From: Andrew Sullivan <ajs(at)crankycanuck(dot)ca>
To: pgsql-admin(at)postgresql(dot)org
Subject: Re: Any examples of companies using PG in high volume and/or large scale environs...
Date: 2005-03-23 23:36:23
Message-ID: 20050323233623.GD27286@phlogiston.dyndns.org (view raw or flat)
Thread:
Lists: pgsql-admin
On Wed, Mar 23, 2005 at 02:07:03PM -0800, David B wrote:
> .info administrator might be dealing with 100 transactions per
> hour...or per second. Not seen anything on that. And a few hundred

The short answer to this is "both" (I am one of those .info people. 
Also .org, .in, and a bunch of others).  

Our databases are several gig on disk (for comparison, < 10G after
pg_dump is done).  They are by no means very large databases these
days -- the entire top-level domain system of the Internet isn't even
a very large database these days, given that .com is under 40 million
name records.  Also, our transaction volume is by no means huge as
compared to, say, eBay or Amazon.

What we do have is extremely "spikey" load, with some hours of
practically nothing followed by occasional periods of hundreds of
transactions per second.  We have definitely had 10 million
transaction days, but I'm pretty sure we've never had a 100 million
transaction day in production (we've done tests to those levels,
though).  We also have not-five-nines SLAs.  I will tell you that the
users _expectation_ does not conform to the SLAs, and is instead
rather closer to five nines than I am happy with.  I think this will
come as no surprise to anyone who's worked on the operations side of
databases.

You can find out more about our PostgreSQL use by looking for Afilias
on the ICANN web site (icann.org) -- look particularly for bid
materials for TLD delegations.  We successfully backed the ISOC
proposal to take over .org from VeriSign in 2002.  If you need more
detail, it'd be good to contact me at work (I'm andrew at ca dot
afilias dot info there).

> statements such as "we have a hugh database". One persons hugh is 1GB
> while another's is 100GB while another's is 1TB+. And as one who has
> dealt with TB+ in Oracle the issues are way different.

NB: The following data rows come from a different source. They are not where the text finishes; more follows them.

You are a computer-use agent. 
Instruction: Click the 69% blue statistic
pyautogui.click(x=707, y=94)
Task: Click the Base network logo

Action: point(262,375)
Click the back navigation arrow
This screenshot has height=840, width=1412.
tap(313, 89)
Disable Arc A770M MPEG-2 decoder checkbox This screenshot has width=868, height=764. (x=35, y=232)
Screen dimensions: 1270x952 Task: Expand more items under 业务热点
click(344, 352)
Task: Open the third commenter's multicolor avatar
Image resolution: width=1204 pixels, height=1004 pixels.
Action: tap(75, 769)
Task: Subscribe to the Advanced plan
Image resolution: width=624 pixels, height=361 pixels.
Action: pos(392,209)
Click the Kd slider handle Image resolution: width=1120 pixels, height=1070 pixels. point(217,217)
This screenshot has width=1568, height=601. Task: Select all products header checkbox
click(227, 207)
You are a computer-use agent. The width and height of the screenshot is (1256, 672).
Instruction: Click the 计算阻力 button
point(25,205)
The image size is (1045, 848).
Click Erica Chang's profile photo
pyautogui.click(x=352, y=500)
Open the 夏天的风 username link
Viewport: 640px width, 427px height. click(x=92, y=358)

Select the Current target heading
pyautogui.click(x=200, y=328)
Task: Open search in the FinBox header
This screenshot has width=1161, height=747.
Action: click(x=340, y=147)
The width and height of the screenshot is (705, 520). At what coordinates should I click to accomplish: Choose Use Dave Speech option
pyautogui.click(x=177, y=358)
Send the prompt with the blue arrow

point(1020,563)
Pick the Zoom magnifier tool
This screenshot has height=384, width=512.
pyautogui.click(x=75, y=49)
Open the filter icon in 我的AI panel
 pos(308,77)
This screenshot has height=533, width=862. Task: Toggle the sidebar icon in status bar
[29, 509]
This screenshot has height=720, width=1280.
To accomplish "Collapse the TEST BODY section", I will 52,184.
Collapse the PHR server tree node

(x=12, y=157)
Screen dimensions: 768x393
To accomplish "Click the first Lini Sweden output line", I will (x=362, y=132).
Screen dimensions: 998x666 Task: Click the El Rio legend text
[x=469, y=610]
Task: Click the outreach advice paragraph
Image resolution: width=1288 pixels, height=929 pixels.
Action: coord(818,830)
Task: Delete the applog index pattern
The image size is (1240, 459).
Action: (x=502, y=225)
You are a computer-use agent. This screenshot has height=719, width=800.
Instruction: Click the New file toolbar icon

Yes.  We also have some rather unpleasantly large off-line databases,
but nothing yet in the TB-in-one-db range.  We are scraping that
range, however.  In case it helps, we do have one system with
absolutely critical financial data in it, which we anticipate will be
a TB in not very long.  Postgres has performed well for us so far,
thanks partly to the team of great DBAs I've been able to assemble.  

A

-- 
Andrew Sullivan  | ajs(at)crankycanuck(dot)ca
This work was visionary and imaginative, and goes to show that visionary
and imaginative work need not end up well.